The preset diagnostic positive cutoff of 14 was considered too arbitrary to assess the risk of re-infection, so interquartile ranges were established to establish absolute risk parameters. The statistical model, which only included variables that had a significant effect on the results, showed that the magnitude of the SARS-CoV-2-specific IFN-γ+ T cell response was the most important immune biomarker for determining an individual’s chances of being tested for COVID. -19 positive (Figure 2f and Supplementary Figure 4). Patients with a SARS-CoV-2 specific IFN-γ+ T cell response in the third (194-489 pg/ml IFN-γ) and fourth (>489 pg/ml IFN-γ) quartiles 65% (P = 0.055; OR 0.35, 95% CI: 0.11–1.00) and 90% (P = 0.0050; OR 0.098, 95% CI: 0.014–0.42) had more participants. The chances are slim (Supplementary Fig. 4). Overall, participants with a SARS-CoV-2 specific T cell response from venous blood ≤79 pg/mL IFN-γ had a 43.2% risk of breakthrough infection at 6 months, compared with a response >489 pg/mL. ml of IFN-γ had a risk of infection of 5.4% (table 2).

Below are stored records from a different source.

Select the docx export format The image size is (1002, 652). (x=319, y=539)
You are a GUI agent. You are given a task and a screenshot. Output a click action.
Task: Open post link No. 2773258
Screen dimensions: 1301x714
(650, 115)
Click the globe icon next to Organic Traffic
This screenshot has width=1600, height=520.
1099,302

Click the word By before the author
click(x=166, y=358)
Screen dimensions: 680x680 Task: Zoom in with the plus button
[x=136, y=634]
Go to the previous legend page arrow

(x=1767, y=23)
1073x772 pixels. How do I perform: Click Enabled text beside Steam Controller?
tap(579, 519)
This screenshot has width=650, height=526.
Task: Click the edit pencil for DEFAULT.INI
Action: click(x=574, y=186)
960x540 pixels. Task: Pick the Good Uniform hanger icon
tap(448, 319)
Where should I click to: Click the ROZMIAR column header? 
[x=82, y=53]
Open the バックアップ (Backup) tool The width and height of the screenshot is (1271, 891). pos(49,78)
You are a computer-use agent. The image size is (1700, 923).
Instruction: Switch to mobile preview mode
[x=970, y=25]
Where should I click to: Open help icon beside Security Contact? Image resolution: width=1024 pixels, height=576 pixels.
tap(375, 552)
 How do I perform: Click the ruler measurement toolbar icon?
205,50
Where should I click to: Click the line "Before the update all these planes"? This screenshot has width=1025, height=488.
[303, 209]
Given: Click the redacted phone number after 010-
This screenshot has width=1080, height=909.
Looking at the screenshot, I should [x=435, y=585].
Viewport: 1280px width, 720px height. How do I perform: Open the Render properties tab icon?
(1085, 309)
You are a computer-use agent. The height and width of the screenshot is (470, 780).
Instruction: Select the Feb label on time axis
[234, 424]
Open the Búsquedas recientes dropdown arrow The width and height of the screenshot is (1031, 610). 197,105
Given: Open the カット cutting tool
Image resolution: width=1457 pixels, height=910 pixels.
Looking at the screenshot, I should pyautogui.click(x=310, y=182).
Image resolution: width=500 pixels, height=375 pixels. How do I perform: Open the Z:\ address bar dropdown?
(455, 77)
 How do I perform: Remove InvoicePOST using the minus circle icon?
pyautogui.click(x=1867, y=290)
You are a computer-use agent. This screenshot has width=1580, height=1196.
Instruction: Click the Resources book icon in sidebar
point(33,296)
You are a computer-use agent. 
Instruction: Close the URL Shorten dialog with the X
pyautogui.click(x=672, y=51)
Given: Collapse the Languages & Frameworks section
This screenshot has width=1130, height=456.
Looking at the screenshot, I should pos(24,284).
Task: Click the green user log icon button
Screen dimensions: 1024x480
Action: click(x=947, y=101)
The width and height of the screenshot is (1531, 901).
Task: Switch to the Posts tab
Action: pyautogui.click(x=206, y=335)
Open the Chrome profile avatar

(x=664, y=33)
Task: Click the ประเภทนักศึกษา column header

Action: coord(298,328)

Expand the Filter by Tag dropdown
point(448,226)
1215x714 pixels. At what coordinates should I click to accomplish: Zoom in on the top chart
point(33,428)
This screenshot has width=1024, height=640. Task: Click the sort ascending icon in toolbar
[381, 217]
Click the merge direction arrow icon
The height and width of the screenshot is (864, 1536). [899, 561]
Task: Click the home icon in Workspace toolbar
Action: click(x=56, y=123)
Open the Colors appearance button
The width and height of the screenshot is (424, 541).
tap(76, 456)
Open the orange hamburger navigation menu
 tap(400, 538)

Venous whole blood testing is limited in scope due to the need for sample collection by the phlebotomist. To increase the availability of T cell and IgG testing for SARS-CoV-2, an alternative capillary blood sampling method has been developed to allow participants to obtain fingerstick blood samples at home. To the best of our knowledge, there have been no previous reports on the measurement of antigen-specific T cell function in capillary blood samples. A strong correlation has previously been shown between lymphocyte counts obtained using comparable capillary and venous blood samples. In addition, it has been reported that whole blood-based assays measuring SARS-CoV-2-specific T cell responses use only 320 μL of venous blood,20 eliminating concerns about the frequency of progenitor T cells in capillary blood samples.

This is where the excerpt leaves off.